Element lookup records
◆ ◆ ◆

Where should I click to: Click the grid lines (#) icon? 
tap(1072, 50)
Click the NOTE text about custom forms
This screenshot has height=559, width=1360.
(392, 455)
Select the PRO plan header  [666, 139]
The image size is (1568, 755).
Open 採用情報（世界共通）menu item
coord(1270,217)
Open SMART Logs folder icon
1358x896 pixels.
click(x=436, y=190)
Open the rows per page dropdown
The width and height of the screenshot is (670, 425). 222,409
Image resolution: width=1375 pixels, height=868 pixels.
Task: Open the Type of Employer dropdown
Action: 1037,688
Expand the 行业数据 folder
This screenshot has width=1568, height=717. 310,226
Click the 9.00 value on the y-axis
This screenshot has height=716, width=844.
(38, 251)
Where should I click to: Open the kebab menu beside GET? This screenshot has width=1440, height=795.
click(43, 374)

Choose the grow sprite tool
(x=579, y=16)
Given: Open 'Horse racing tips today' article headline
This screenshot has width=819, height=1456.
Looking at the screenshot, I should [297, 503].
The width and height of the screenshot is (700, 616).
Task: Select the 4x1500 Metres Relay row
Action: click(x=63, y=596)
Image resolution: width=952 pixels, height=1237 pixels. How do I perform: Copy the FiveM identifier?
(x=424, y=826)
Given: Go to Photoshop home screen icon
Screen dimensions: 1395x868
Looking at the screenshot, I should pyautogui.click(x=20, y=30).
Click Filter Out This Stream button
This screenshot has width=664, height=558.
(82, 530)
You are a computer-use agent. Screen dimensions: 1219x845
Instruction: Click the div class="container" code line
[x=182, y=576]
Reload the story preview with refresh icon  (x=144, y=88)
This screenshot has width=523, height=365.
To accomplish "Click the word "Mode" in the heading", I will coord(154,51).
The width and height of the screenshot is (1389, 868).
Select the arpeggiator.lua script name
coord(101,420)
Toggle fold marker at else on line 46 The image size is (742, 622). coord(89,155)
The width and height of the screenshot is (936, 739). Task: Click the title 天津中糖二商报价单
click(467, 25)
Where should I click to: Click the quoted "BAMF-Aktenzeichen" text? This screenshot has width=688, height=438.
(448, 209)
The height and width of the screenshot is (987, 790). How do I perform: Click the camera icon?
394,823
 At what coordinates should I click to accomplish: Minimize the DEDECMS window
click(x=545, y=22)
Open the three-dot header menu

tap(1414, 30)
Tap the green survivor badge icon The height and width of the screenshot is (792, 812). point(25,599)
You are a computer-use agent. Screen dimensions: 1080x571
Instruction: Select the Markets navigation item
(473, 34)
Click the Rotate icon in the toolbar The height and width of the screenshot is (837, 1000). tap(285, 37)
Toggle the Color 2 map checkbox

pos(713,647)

◆ ◆ ◆

- Goal: Reproduce the lines above verbatim, from the first to the last.

- Expected answer:
Where should I click to: Click the grid lines (#) icon? 
tap(1072, 50)
Click the NOTE text about custom forms
This screenshot has height=559, width=1360.
(392, 455)
Select the PRO plan header  [666, 139]
The image size is (1568, 755).
Open 採用情報（世界共通）menu item
coord(1270,217)
Open SMART Logs folder icon
1358x896 pixels.
click(x=436, y=190)
Open the rows per page dropdown
The width and height of the screenshot is (670, 425). 222,409
Image resolution: width=1375 pixels, height=868 pixels.
Task: Open the Type of Employer dropdown
Action: 1037,688
Expand the 行业数据 folder
This screenshot has width=1568, height=717. 310,226
Click the 9.00 value on the y-axis
This screenshot has height=716, width=844.
(38, 251)
Where should I click to: Open the kebab menu beside GET? This screenshot has width=1440, height=795.
click(43, 374)

Choose the grow sprite tool
(x=579, y=16)
Given: Open 'Horse racing tips today' article headline
This screenshot has width=819, height=1456.
Looking at the screenshot, I should [297, 503].
The width and height of the screenshot is (700, 616).
Task: Select the 4x1500 Metres Relay row
Action: click(x=63, y=596)
Image resolution: width=952 pixels, height=1237 pixels. How do I perform: Copy the FiveM identifier?
(x=424, y=826)
Given: Go to Photoshop home screen icon
Screen dimensions: 1395x868
Looking at the screenshot, I should pyautogui.click(x=20, y=30).
Click Filter Out This Stream button
This screenshot has width=664, height=558.
(82, 530)
You are a computer-use agent. Screen dimensions: 1219x845
Instruction: Click the div class="container" code line
[x=182, y=576]
Reload the story preview with refresh icon  (x=144, y=88)
This screenshot has width=523, height=365.
To accomplish "Click the word "Mode" in the heading", I will coord(154,51).
The width and height of the screenshot is (1389, 868).
Select the arpeggiator.lua script name
coord(101,420)
Toggle fold marker at else on line 46 The image size is (742, 622). coord(89,155)
The width and height of the screenshot is (936, 739). Task: Click the title 天津中糖二商报价单
click(467, 25)
Where should I click to: Click the quoted "BAMF-Aktenzeichen" text? This screenshot has width=688, height=438.
(448, 209)
The height and width of the screenshot is (987, 790). How do I perform: Click the camera icon?
394,823
 At what coordinates should I click to accomplish: Minimize the DEDECMS window
click(x=545, y=22)
Open the three-dot header menu

tap(1414, 30)
Tap the green survivor badge icon The height and width of the screenshot is (792, 812). point(25,599)
You are a computer-use agent. Screen dimensions: 1080x571
Instruction: Select the Markets navigation item
(473, 34)
Click the Rotate icon in the toolbar The height and width of the screenshot is (837, 1000). tap(285, 37)
Toggle the Color 2 map checkbox

pos(713,647)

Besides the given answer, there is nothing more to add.